El ransomware Cuba explota la vulnerabilidad SSRF de Microsoft

El ransomware Cuba está apuntando a los servidores Microsoft Exchange vulnerables.

Los investigadores informaron recientemente que los operadores del ransomware Cuba están usando la utilidad de carga Burntcigar para instalar un controlador malicioso firmado con un certificado de Microsoft.

Ahora, el gigante tecnológico ha revelado que el grupo también está apuntando a servidores de Exchange vulnerables para una vulnerabilidad crítica de falsificación de solicitud del lado del servidor (SSRF), también conocida como OWASSRF.

La vulnerabilidad se reveló por primera vez en noviembre del año pasado.

Actores de ransomware que abusan de OWASSRF

Informes recientes de Microsoft y otras agencias sugieren que el grupo de ransomware Cuba está ampliando activamente su alcance al adoptar rápidamente nuevas tácticas de ataque. Esto incluye la explotación de nuevos errores, siendo el más reciente OWASSRF.

Recientemente, los operadores de Cuba comenzaron a explotar el día cero OWASSRF (CVE-2022-41080) para comprometer los servidores vulnerables de Microsoft Exchange. Desde su divulgación, el actor de amenazas DEV-0671 ha estado explotando este error para atacar servidores de Exchange e implementar cargas útiles de ransomware de Cuba.

Últimamente, el grupo de ransomware Play abusó de esta misma falla de seguridad en la red de Rackspace.

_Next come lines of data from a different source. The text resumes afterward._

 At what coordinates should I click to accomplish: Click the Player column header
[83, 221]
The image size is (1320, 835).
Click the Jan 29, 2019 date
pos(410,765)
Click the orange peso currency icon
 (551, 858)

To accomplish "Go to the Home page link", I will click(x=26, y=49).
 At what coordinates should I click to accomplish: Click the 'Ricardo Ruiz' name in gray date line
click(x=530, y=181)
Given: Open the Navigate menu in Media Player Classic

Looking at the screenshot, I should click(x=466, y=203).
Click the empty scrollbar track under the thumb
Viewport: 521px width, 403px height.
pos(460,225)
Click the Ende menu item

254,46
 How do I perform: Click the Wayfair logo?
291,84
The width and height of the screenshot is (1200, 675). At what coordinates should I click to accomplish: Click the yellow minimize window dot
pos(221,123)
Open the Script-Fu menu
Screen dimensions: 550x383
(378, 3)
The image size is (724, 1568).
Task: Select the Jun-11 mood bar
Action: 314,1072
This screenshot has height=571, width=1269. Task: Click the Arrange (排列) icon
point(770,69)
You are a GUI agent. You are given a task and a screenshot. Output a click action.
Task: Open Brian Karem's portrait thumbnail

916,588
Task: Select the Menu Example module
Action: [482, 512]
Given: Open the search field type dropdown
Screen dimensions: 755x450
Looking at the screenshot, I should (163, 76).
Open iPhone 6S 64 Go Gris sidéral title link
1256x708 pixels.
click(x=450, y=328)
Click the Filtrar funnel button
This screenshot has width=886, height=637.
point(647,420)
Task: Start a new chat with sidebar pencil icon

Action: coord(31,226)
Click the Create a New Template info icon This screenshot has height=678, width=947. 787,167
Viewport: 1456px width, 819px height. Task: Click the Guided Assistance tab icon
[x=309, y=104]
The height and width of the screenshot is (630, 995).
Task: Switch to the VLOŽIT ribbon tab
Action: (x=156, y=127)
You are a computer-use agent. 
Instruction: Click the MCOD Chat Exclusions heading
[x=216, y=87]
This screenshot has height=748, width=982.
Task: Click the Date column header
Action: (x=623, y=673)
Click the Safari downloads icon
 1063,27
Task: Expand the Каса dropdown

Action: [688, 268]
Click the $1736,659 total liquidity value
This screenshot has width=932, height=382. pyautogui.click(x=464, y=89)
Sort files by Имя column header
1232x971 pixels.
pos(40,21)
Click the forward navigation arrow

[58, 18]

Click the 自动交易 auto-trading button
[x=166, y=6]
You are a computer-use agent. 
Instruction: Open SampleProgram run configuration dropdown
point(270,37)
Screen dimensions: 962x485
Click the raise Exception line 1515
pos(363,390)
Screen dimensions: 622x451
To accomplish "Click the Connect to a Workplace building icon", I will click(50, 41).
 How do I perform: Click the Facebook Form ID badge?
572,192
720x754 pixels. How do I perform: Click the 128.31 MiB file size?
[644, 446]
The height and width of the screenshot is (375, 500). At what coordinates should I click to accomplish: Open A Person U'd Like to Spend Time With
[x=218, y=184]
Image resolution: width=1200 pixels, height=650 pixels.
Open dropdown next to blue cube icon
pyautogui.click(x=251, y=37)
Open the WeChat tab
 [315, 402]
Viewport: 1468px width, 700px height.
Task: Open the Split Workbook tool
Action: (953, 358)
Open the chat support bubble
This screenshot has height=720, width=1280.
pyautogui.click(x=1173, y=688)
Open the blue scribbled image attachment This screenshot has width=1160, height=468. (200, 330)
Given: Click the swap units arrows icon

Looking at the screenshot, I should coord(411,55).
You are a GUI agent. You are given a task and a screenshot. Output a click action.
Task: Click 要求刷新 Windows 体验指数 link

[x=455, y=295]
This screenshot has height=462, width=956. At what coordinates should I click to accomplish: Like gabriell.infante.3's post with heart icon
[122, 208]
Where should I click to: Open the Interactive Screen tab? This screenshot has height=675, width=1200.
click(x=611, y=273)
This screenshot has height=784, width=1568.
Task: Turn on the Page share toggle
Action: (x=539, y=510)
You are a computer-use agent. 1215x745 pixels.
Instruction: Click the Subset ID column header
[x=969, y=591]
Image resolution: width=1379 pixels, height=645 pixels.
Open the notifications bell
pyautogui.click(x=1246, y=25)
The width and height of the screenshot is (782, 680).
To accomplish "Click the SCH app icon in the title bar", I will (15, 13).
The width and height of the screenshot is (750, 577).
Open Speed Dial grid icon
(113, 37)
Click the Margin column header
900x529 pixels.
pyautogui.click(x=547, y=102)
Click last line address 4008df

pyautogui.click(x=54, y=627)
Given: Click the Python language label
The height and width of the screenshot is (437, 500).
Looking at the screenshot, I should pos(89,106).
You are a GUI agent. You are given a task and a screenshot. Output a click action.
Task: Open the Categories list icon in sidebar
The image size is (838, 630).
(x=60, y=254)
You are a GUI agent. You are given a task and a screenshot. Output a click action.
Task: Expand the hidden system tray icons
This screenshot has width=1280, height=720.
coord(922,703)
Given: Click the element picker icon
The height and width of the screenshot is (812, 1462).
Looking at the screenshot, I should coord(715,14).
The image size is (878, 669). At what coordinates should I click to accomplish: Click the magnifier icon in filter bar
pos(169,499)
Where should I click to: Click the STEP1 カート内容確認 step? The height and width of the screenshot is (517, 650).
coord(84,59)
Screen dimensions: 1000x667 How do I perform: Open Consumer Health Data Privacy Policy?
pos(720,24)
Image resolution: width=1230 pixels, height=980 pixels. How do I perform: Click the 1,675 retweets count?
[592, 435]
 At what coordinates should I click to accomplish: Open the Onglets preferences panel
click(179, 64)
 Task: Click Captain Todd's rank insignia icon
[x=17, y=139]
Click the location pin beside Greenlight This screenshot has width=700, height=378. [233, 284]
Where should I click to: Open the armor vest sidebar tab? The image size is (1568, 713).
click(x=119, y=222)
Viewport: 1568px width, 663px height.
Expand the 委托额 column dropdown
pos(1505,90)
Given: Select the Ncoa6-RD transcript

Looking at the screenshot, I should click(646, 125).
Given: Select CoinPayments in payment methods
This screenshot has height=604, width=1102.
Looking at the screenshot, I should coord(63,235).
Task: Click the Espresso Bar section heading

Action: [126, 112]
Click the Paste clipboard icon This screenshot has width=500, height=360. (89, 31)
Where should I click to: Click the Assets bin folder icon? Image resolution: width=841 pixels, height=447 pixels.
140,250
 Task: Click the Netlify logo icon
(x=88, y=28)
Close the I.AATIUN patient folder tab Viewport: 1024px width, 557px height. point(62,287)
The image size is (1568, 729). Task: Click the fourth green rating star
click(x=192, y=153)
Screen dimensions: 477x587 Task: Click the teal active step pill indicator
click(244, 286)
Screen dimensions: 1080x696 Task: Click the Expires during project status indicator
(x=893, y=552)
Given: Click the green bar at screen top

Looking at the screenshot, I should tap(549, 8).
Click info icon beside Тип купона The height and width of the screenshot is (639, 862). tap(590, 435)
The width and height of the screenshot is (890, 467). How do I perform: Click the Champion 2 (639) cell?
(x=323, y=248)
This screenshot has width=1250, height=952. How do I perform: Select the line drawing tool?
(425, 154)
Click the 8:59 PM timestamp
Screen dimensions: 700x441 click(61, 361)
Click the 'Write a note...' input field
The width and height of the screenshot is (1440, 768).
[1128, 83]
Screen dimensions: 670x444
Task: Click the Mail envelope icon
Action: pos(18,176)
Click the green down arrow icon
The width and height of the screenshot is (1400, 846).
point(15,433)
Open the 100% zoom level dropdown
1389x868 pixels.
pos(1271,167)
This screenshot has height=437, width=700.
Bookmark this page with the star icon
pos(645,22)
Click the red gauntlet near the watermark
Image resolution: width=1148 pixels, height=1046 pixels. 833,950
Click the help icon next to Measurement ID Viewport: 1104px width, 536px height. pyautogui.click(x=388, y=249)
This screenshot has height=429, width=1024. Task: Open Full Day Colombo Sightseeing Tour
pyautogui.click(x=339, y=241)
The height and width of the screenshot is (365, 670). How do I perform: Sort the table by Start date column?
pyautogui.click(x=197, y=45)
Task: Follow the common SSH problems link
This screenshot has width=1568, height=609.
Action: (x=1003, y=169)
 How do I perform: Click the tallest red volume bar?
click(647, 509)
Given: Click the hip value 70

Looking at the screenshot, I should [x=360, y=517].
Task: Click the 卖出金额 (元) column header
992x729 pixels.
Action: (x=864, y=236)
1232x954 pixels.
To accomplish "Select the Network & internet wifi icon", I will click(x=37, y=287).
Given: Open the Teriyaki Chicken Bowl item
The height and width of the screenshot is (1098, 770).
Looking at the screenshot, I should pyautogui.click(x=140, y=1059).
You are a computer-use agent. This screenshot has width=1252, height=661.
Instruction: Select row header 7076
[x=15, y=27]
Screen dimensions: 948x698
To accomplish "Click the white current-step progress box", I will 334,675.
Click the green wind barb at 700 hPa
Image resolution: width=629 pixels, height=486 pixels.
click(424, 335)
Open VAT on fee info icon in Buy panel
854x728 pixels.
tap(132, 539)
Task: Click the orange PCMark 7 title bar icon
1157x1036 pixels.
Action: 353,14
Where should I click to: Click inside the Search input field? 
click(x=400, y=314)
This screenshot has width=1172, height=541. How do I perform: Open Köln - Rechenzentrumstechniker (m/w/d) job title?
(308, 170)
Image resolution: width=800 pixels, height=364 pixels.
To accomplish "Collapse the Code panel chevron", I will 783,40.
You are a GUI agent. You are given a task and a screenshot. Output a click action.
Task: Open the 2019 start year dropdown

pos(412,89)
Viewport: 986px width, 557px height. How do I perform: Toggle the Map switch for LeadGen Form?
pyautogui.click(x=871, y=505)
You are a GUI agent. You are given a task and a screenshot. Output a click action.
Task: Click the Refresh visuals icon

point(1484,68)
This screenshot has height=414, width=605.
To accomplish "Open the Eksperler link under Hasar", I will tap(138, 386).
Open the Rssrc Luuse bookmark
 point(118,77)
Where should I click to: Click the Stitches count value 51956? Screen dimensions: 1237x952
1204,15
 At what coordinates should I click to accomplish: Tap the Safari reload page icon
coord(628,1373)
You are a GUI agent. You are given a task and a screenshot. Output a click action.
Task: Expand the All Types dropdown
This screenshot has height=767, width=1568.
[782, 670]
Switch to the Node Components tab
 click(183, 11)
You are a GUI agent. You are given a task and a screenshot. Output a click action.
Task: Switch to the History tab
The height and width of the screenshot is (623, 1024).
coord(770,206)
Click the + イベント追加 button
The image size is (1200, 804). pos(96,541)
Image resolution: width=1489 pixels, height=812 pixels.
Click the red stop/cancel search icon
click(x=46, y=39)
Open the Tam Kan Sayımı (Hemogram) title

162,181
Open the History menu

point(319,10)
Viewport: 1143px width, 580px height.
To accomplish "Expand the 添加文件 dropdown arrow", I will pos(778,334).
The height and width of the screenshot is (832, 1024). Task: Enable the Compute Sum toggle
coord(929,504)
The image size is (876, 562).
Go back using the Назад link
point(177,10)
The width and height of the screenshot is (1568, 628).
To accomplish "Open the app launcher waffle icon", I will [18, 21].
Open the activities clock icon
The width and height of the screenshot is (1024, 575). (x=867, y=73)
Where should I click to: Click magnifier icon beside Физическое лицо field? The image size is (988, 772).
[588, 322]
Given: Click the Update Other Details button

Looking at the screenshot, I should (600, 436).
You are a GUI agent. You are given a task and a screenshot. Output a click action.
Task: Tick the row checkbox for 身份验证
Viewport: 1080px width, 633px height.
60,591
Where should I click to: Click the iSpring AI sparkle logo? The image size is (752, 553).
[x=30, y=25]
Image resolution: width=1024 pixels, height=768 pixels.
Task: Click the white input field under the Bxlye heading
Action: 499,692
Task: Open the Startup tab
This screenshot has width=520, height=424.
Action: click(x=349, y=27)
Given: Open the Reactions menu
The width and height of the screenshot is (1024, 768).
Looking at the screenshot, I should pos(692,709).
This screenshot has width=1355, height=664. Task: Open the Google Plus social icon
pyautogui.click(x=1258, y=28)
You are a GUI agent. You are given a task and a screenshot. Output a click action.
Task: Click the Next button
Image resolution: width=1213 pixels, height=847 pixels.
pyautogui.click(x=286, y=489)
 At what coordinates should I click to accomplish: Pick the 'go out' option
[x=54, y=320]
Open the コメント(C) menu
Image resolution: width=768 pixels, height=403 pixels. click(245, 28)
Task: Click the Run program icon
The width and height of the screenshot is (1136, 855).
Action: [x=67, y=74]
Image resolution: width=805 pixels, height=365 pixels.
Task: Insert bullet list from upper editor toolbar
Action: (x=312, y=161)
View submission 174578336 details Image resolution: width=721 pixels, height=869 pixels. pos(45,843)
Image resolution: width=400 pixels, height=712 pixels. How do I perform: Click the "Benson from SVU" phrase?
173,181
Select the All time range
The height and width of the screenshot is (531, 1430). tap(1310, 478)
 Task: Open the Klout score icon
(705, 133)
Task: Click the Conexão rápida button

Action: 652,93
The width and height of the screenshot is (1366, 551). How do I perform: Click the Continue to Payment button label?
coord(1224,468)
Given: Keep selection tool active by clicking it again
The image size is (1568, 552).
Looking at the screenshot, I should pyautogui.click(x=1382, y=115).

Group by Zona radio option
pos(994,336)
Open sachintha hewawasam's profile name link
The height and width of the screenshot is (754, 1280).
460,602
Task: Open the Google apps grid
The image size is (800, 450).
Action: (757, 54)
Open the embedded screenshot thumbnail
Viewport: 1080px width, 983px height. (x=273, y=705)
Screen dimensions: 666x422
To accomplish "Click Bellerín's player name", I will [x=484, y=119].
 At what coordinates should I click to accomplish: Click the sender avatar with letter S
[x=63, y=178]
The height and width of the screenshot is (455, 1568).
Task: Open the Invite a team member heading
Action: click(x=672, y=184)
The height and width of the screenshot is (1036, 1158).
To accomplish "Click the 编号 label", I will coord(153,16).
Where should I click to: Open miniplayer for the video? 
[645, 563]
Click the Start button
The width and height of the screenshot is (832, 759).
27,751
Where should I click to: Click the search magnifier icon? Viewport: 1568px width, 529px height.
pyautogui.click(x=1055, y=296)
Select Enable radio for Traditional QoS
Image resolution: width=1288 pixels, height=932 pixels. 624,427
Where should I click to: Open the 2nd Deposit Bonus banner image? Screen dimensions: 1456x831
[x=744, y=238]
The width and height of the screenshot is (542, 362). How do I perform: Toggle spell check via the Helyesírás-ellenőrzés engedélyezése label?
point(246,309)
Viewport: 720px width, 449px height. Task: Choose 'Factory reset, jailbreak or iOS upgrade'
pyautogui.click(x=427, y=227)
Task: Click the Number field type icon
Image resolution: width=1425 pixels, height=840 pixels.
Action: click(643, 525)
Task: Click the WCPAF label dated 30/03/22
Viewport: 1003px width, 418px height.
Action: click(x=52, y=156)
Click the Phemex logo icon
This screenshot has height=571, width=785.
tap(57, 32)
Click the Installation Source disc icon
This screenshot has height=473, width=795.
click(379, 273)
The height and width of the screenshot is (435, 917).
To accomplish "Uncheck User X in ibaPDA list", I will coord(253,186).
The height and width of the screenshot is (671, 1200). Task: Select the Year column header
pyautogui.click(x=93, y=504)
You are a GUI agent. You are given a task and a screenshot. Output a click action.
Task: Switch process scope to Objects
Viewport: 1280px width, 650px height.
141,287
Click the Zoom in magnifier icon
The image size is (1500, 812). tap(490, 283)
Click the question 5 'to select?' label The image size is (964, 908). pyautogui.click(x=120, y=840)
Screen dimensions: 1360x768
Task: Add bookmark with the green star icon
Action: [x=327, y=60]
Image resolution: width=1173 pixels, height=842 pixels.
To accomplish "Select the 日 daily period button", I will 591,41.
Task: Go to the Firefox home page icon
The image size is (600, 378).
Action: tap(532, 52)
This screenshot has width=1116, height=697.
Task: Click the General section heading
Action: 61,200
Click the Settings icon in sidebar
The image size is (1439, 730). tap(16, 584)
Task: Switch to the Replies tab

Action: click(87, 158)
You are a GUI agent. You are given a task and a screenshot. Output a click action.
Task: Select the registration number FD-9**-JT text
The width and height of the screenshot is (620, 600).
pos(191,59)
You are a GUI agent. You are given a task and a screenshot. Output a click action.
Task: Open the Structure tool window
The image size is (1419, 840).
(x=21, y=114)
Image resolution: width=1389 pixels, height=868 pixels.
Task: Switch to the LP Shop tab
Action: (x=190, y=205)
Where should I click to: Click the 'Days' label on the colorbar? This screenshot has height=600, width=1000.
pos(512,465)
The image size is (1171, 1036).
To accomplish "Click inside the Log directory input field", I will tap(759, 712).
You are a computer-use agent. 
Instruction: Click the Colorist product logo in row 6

El error se aprovechó para eliminar varias herramientas, incluidas Plink y AnyDesk, para obtener acceso remoto a los servidores infectados.

Acciones realizadas hasta el momento

Microsoft lanzó actualizaciones de seguridad para abordar este error en noviembre de 2022 y ha brindado a sus clientes información sobre la protección contra este método de ataque. La CISA agregó este error a su Catálogo de Vulnerabilidades Explotadas Conocidas y ordenó a las agencias de la Rama Ejecutiva Civil Federal (FCEB) que corrijan sus sistemas contra este error antes del 31 de enero.